Lost Stories Project transforms public memory into public art
Artists, filmmakers and communities are bringing little-known events in Canadian history to a national audience.
You may never have heard of Saskatchewan’s “White Women’s Labour Law,” or the kidnapping of Stó:lō boys during the Fraser River Gold Rush. Nor might you be familiar with Ottawa’s Southway Inn where the Nunavut flag once flew, or Sheldrake Island in New Brunswick where nearly 30 people afflicted with leprosy were quarantined in the mid-1800s.
These four “lost” stories, previously known only by small groups of people, are now being widely shared through the Lost Stories Project, a public art and documentary film initiative at Concordia University. They were chosen from about 200 submissions from the public, says project lead Ronald Rudin, a history professor and co-director of Concordia’s Centre for Oral History and Digital Storytelling.

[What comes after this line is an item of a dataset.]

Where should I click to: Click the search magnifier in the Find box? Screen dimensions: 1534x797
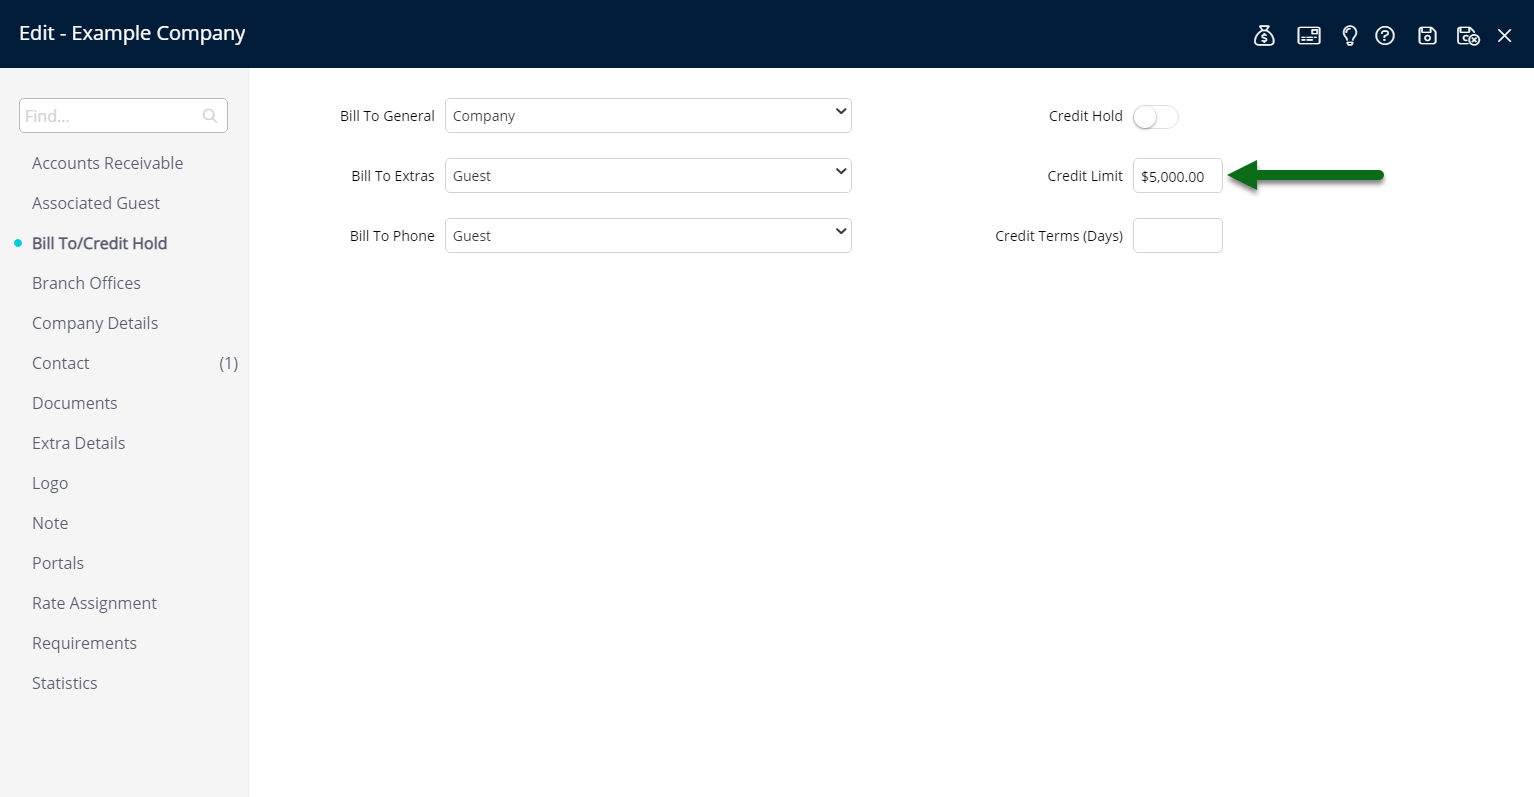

The project first took off with a pilot in 2013, when Dr. Rudin secured funding as a fellow of the Pierre Elliott Trudeau Foundation. The pilot focused on the story of Thomas Widd, a deaf man who founded Montreal’s Mackay School for the Deaf. The story was pitched by Janet McConnell, a retired teacher at the school.

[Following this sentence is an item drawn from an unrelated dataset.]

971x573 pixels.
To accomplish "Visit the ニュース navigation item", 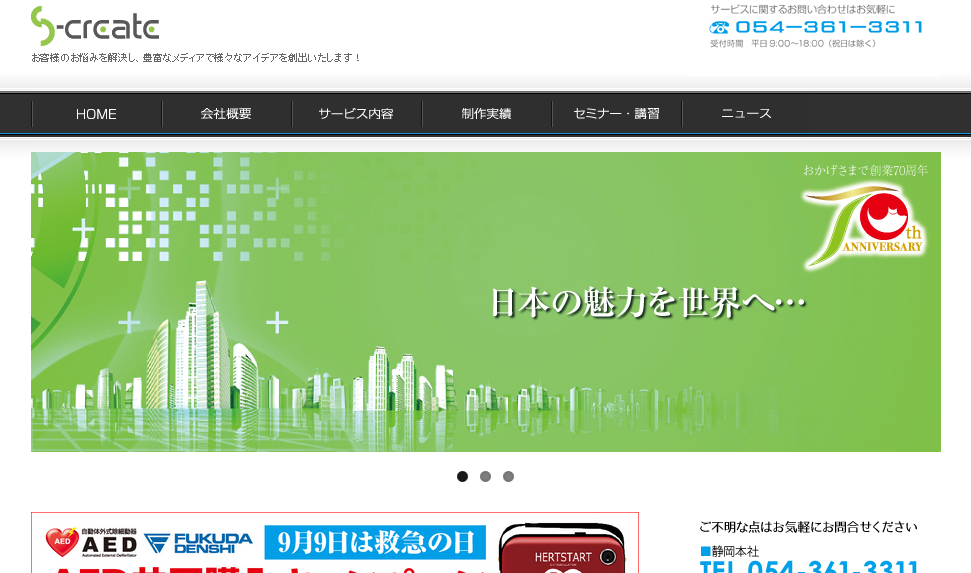I will tap(746, 114).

Four new stories were able to come to light through a grant from the Canada 150 Fund. As part of the project, documentary filmmakers are paired with artists across Canada to capture the process of transforming oral histories into physical objects. The site-specific artworks will be inaugurated by this fall and the films are set to be released before the end of the year.

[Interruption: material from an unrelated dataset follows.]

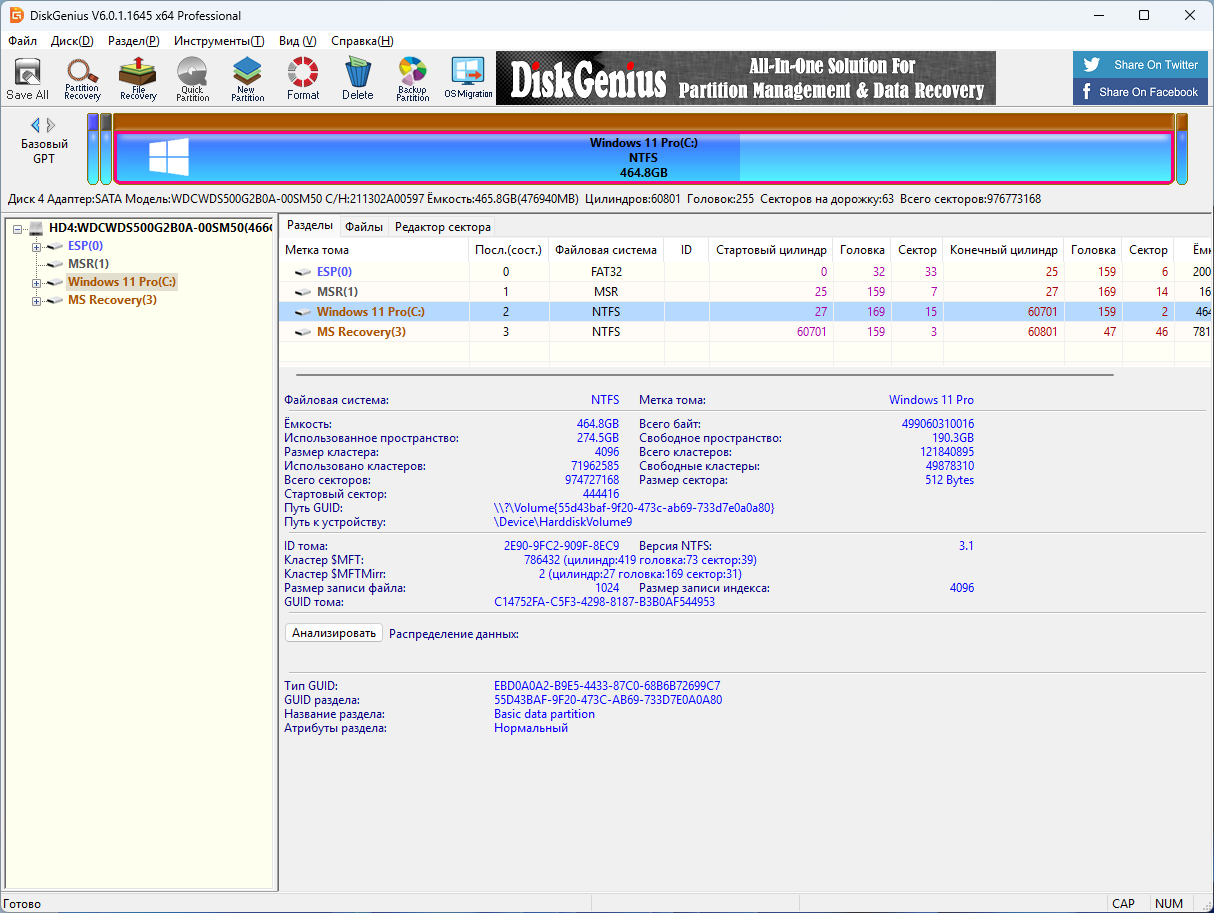
Task: Expand Windows 11 Pro(C:) tree node
Action: [36, 282]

“We wanted from the very beginning to have artists and filmmakers who actually had a connection with the communities,” Dr. Rudin says, adding that the support and enthusiasm of locals has been vital. In the case of the Stó:lō boys story from British Columbia, the project “is being managed almost entirely by the [Chawathil] First Nation.” It will feature a memorial on the bank of the Fraser River near Hope, B.C., carved by Coast Salish artist Terry Horne.
For Dr. Rudin, the project is all about revealing what happens when stories are told in public spaces. “You look at a monument – it looks like it has to look that way,” he says. “It’s hard to imagine the range of decisions that had to be made to the story to the actual physical object. So the films will not only give people a view of the artwork but also an insight into what happens when an artist is given this kind of job.”